Bizkaia, como no podía ser de otra manera, se ha teñido de rojiblanco. De una forma diferente por la pandemia, la afición ha celebrado el título sin salir de sus casas. Esta vez no tocaba festejar en Pozas. Pero la hora, la noche, no ha sido impedimento para que explosionase una nueva alegría provocada por los leones. Fue en los balcones, los nuevos escenarios públicos desde que estalló la pandemia. De inmediato, en cuanto Gil Manzano ha pitado el final del partido, la fiel hinchada rojiblanca se ha lanzado a sus ventanas para festejar un nuevo título, la tercera Supercopa, ganada este domingo, otra fecha inolvidable, en Sevilla. La felicidad ha surgido en Bilbao, en Barakaldo, en Leioa, en Gatika... Y en otros puntos del mundo en el que un corazón late al ritmo de un equipo que ha tumbado a los dos grandes del fútbol español para volver a abrir sus vitrinas. Marcelino y los jugadores lo han vuelto a hacer. De nuevo. Una sonrisa. Y un ejemplo de civismo al cumplir la hinchada el toque de queda y las normas sanitarias para impedir la expansión del coronavirus, como ha destacado la Policía de Bilbao. «Gracias por respetar la normativa vigente, gracias por cuidar de todos. Gracias a esto estamos salvando vidas, eskerrik asko», ha agradecido en un tuit.

Como si se tratara de la celebración de Año Nuevo, los aficionados han dado rienda suelta a su felicidad de la única manera que permite el toque de queda: en las ventanas y balcones. Si el ritmo y el ambiente de las calles de Bilbao durante toda la jornada no invitaban a pensar la magnitud del acontecimiento que se avecinaba a mil kilómetros, el final del partido ha transformado una ciudad silenciosa en una bulliciosa fiesta nocturna, legal, eso sí. Las llamadas a la prudencia han llegado a los oídos de quienes habitualmente no atienden estos mensajes y la celebración de la Supercopa transcurre en estos momentos dentro de la normalidad. Camisetas rojiblancas y banderas ondenando en medio de la noche desde todas las alturas recordaban que la gesta rojiblanca no pasará desapercibida por una pandemia que impedirá homenajes oficiales, caravanas, gabarra... pero que devolverá la ilusión a una hinchada que ha vivido entre sorprendida y enojada la convulsa campaña de los rojiblancos que estalló hace dos semanas con la destitución de Gaizka Garitano.

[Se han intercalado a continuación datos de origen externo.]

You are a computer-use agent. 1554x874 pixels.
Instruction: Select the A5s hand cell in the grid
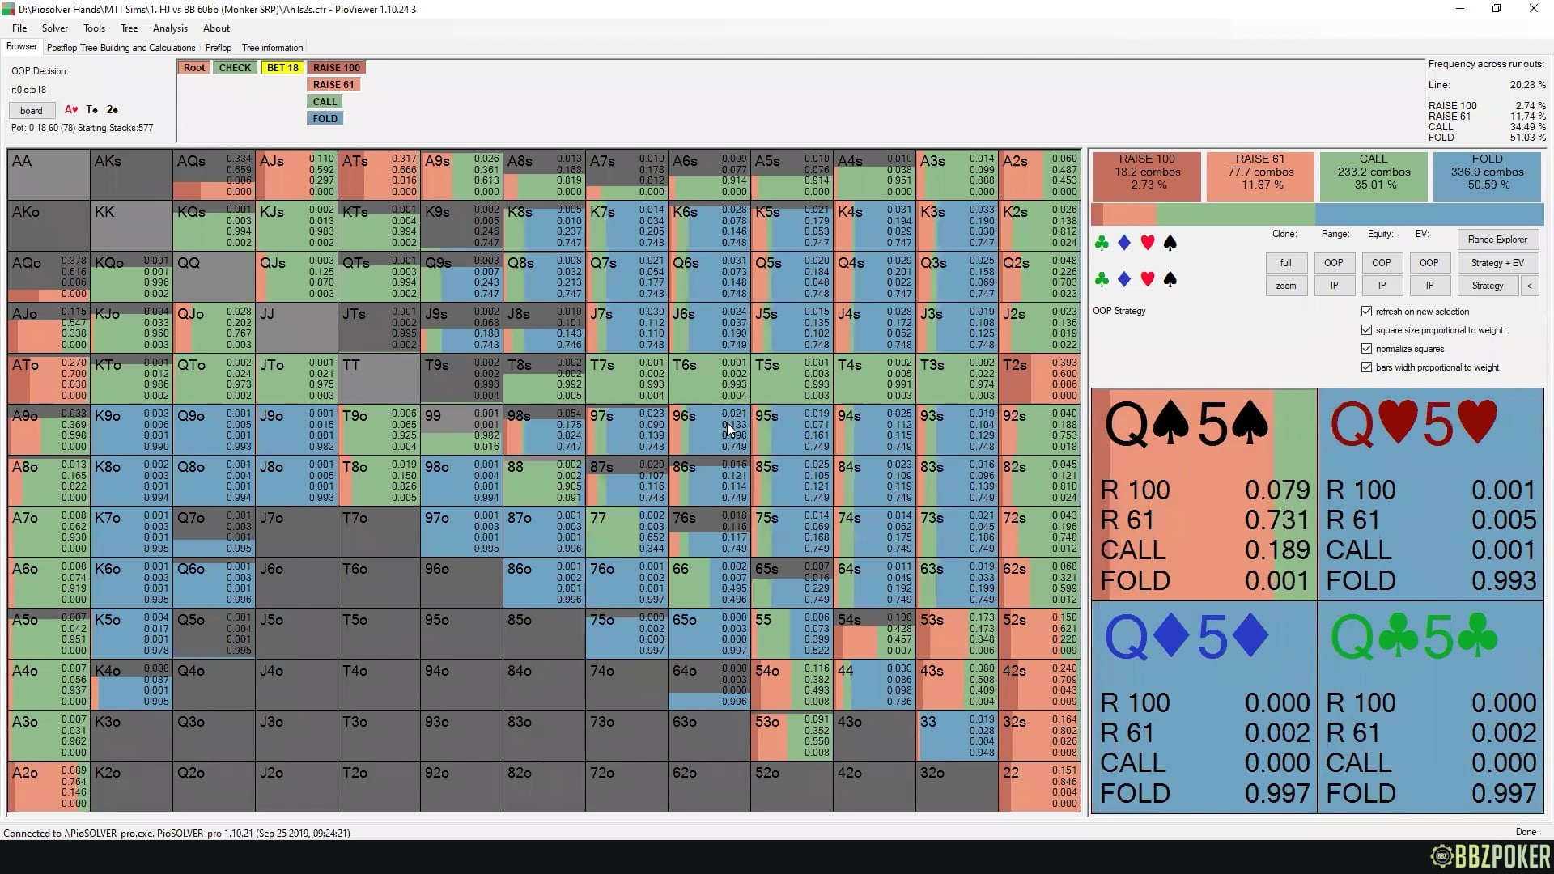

Pero todo eso ha quedado atrás. En el olvido. ¡Porque el Athletic es campeón! El mejor. Desde casa, por el cierre de los bares a las ocho de la tarde, desde el sofá, miles de aficionados han seguido el encuentro con tensión, con nervios, con la ilusión propia de una hinchada con ganas de festejar. Y, nada más terminar el encuentro, han ido a por sus prendas rojiblancas para sacarlas en su ventana, en su balcón, para poner el himno a todo volumen y, con sus vecinos, con prudencia, como en aquellos homenajes a los sanitarios, dejarse las manos para aplaudir una nueva gesta de un equipo singular.